Machine learning has changed, and will continue to change the world around us. Over the course of November, I spent time completing an online Lynda course titled, Deep Learning: Image Recognition by Adam Geitgey. In this course, I learned key concepts about neural networks and built on what I learned in last month’s machine learning course. By the end of this course, I was able to get a toy neural network working and understanding, at a basic level, the different components that play a part in making it function.
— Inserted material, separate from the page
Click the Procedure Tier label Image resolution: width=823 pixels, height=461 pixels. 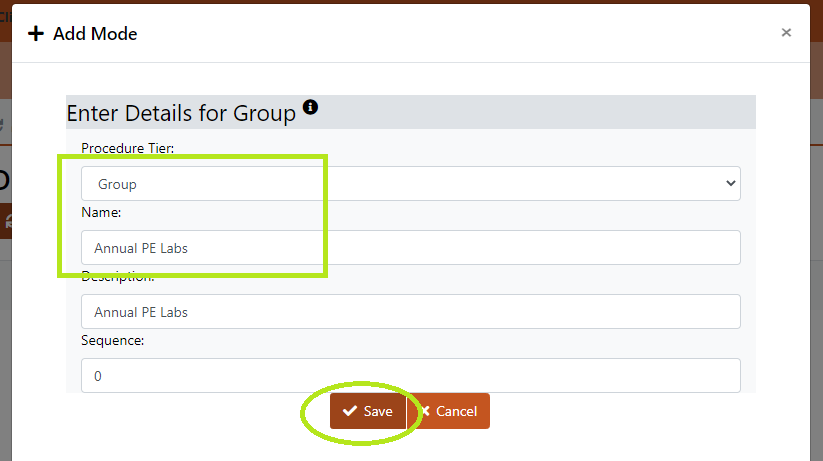pos(128,148)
Geitgey introduces neural networks by first covering how image classification works. He defines image recognition as, “the ability for computers to look at a photograph and understand what’s in the photograph.” The computer is able to do this through a system of individual nodes which are called neurons. The neurons are arranged into groups with other neurons and these groups form what are called layers. Each individual node will take information in, conduct a mathematical calculation, and then pass the information on to the next layer. Through this process the neural network is capable of handling the complex calculations involved in recognizing images.

The course then begins to walk through how you will build the neural network using a framework called Keras. Geitgey explains how the next components of densely connected layers and standard activation functions are easy to implement using the Keras framework. A densely connected layer is simply the jargon phrase that explains how each node in one layer is connected to every node in the next layer. Activation functions handle the process of deciding which inputs emerging from each layer are most important and deserve being passed into the next layer. In this example using Keras, we use a relu activation function to build our neural network. Next will come the optimizer function and the loss function. The optimizer function is the part that will train the data. The loss function is how the neural network decides how accurate the calculation is.
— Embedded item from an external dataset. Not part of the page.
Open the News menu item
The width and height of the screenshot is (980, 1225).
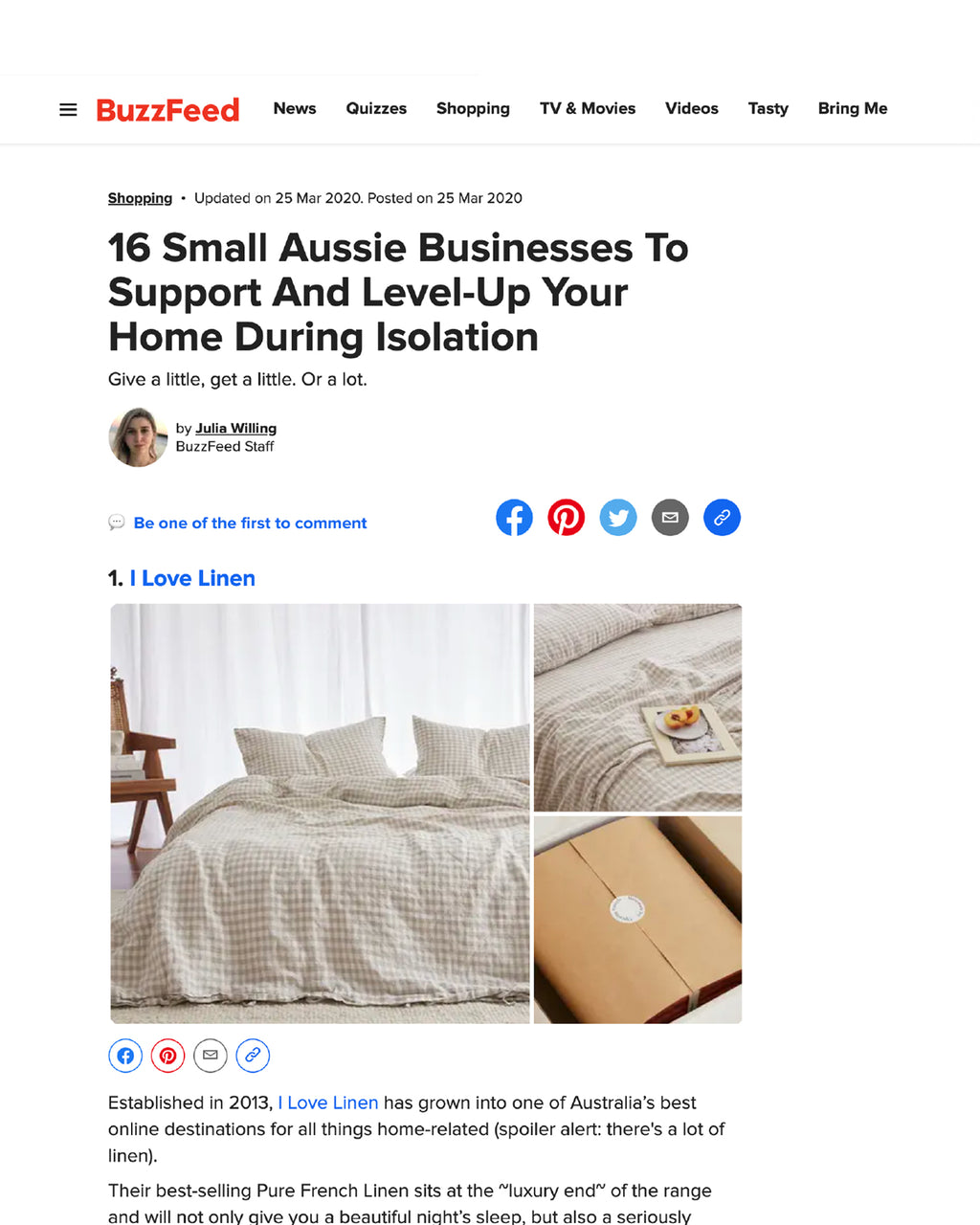coord(295,108)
The process of identifying what an image actually is requires the processing of a tremendous amount of data. Neural networks use the color gradient of the picture to calculate where the image contains an object and what that object likely is. This process is done through using individual pixels’ RGB scale. In order to recognize what an object is, the nodes in the first layers seek to identify simple aspects while nodes in deeper layers look for more specific features. We then couple this with a convolutional layer. This layer will allow our model to account for the fact that an object may occur in any part of the image. he convolutional layer breaks apart the image into seperate parts and then decides whether a pattern is emerging in any part of the photo.

The next steps of the course involve actually building your own neural network. Much of this content is interesting and follows basic premises that can be found in introductory machine learning courses. During this process of building the model, Geitgey does recommend including max pooling and dropout in order to increase the program’s efficiency and accuracy. Max pooling is the process of keeping only the largest values that emerge from the convolutional layer and getting rid of everything else. This allows the program to run less data in the next steps and in turn, increases efficiency. Dropout is a common aspect of all machine learning models. In this neural network, it represents deleting random information after the max pooling layer we just added. Doing this helps prevent the program from just memorizing the data. This is important because we want the model to work with any images, not just those passing into it currently.
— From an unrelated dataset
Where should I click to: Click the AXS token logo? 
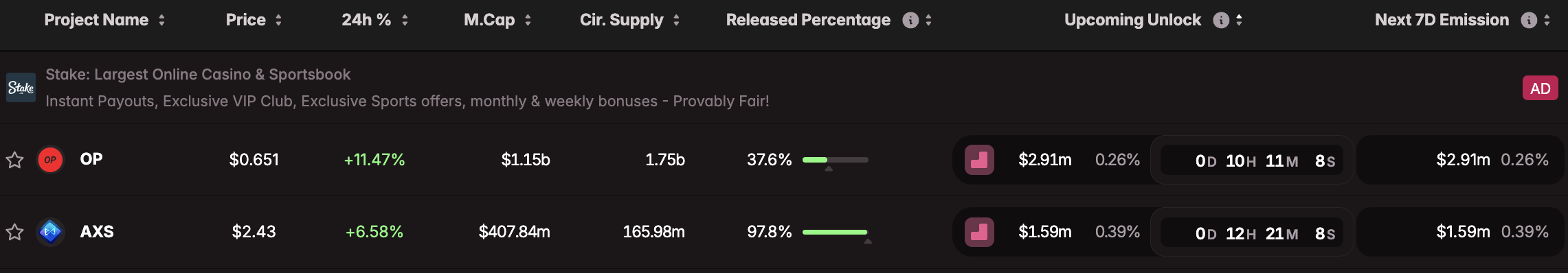click(x=50, y=233)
The rest of the online course was very technical as you walk through the actual programming behind creating a neural network. If the specifics are interesting, I strongly recommend taking time to look at the course on your own. Ultimately, the course does a good job of both explaining key concepts that are necessary to understand neural networks and providing a tutorial about the specific programming required for building a toy model. In the end, this course provided a solid introduction to neural networks without requiring copious readings or lectures.